Segment Start: Records for this exercise

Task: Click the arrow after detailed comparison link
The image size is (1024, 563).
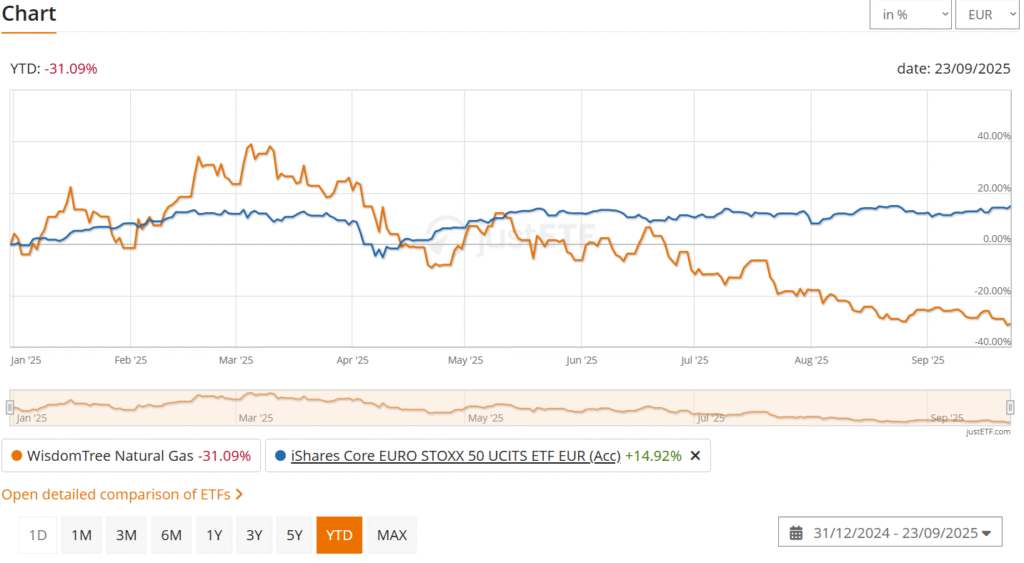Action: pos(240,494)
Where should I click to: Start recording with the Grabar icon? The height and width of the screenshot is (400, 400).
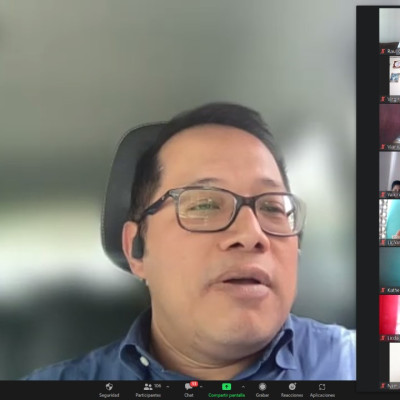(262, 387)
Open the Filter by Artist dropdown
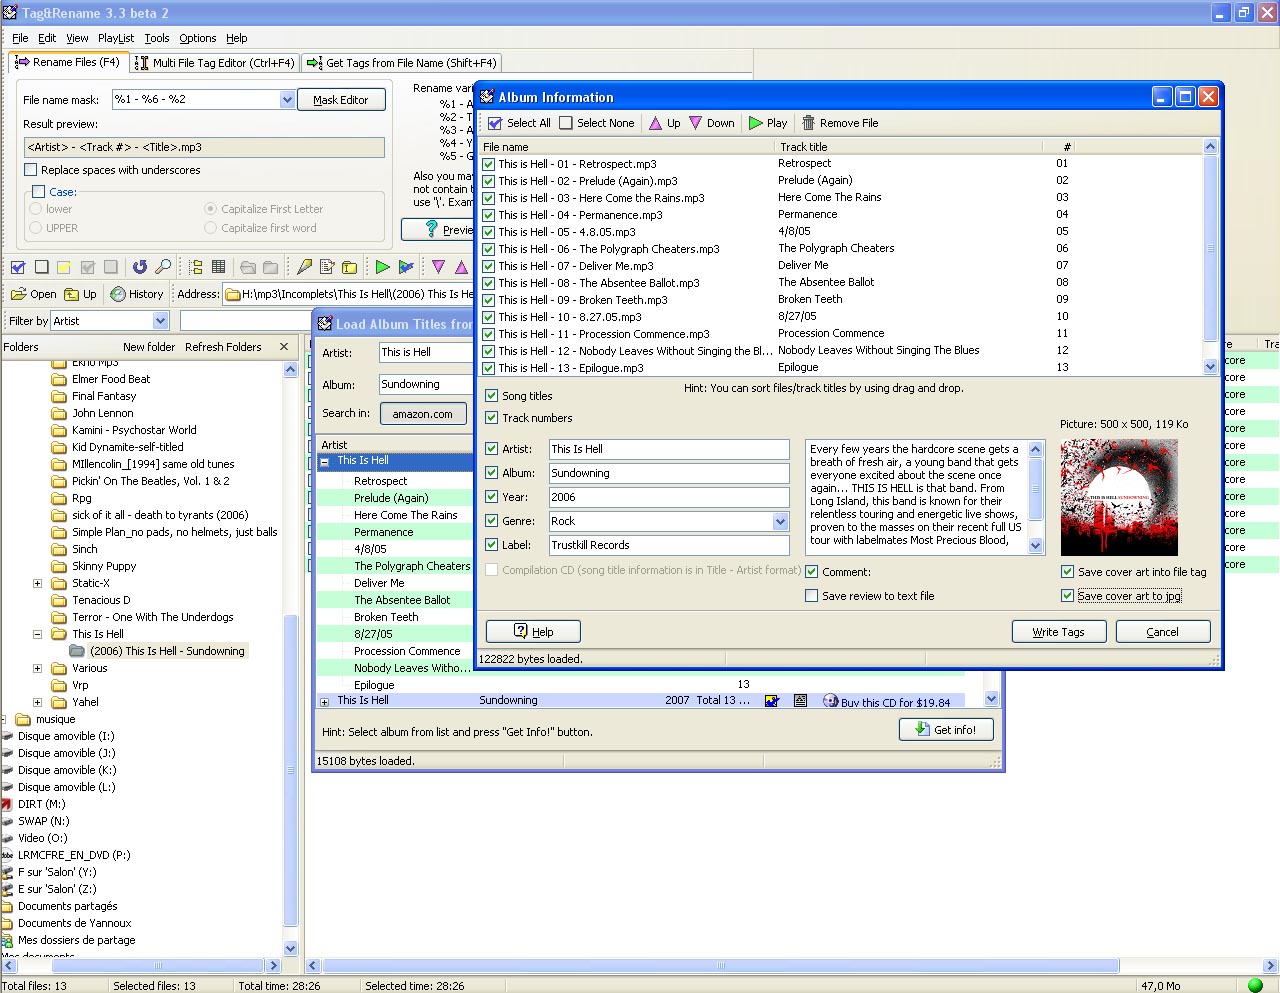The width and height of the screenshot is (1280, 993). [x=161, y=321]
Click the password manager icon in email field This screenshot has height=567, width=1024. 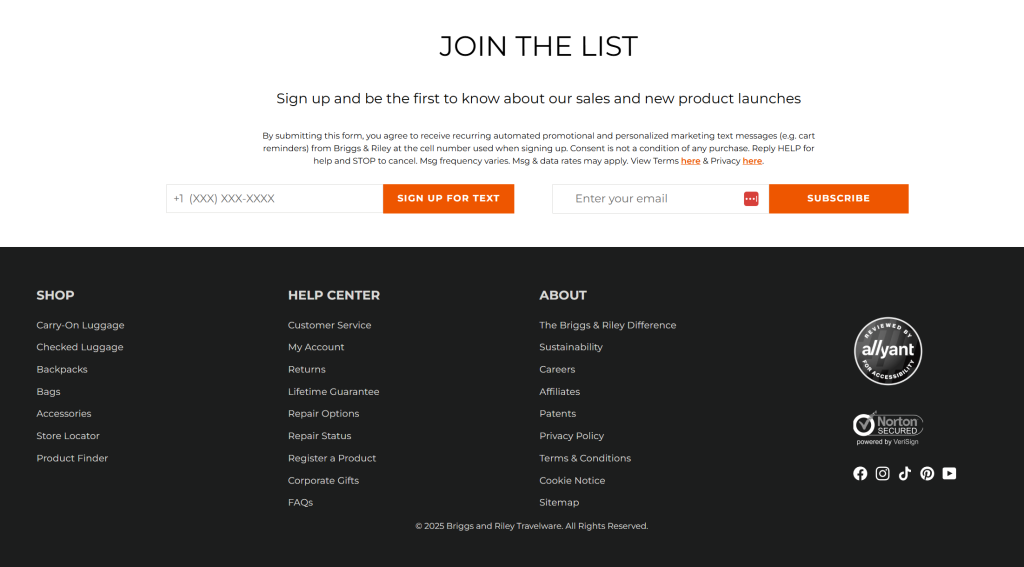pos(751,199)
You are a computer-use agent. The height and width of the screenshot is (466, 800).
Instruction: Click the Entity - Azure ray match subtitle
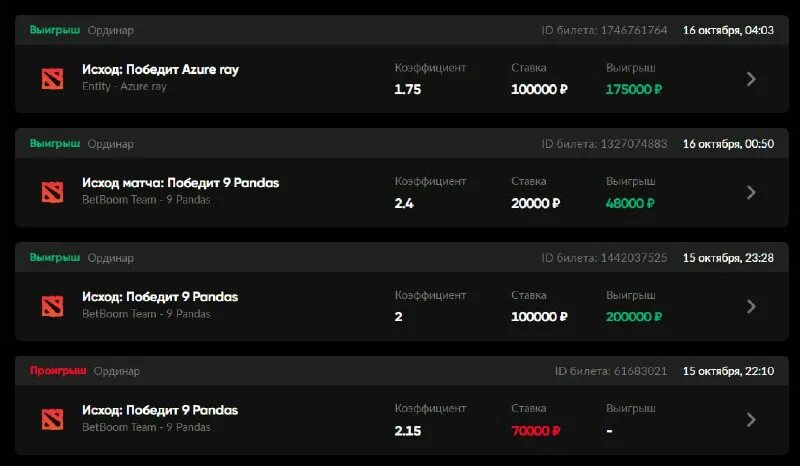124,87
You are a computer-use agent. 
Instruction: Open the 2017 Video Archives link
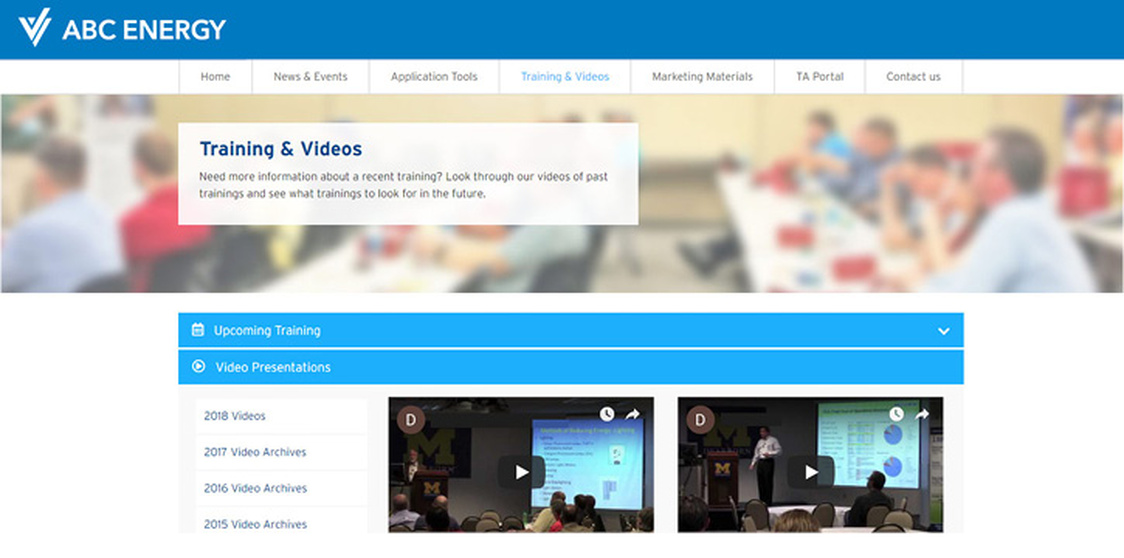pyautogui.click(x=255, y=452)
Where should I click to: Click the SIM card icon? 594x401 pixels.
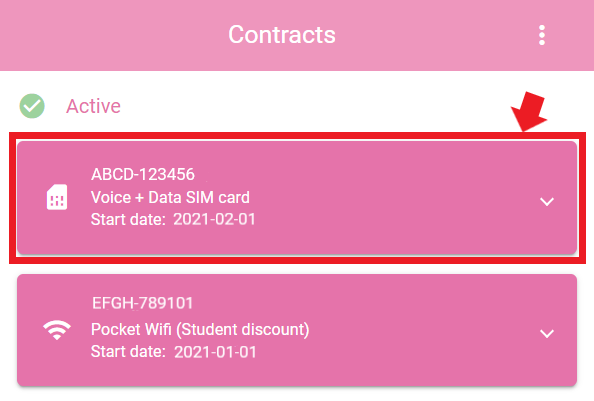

Segment End: Records for this exercise

Directions:
Quote, word for word and nothing more, every line from the line with "You are a computer-use agent. The" to the end of the entries, including both ends; skip any pictures.

The completed task:
You are a computer-use agent. The height and width of the screenshot is (466, 800).
Instruction: Click the Entity - Azure ray match subtitle
124,87
You are a computer-use agent. 
Instruction: Open the 2017 Video Archives link
pyautogui.click(x=255, y=452)
Where should I click to: Click the SIM card icon? 594x401 pixels.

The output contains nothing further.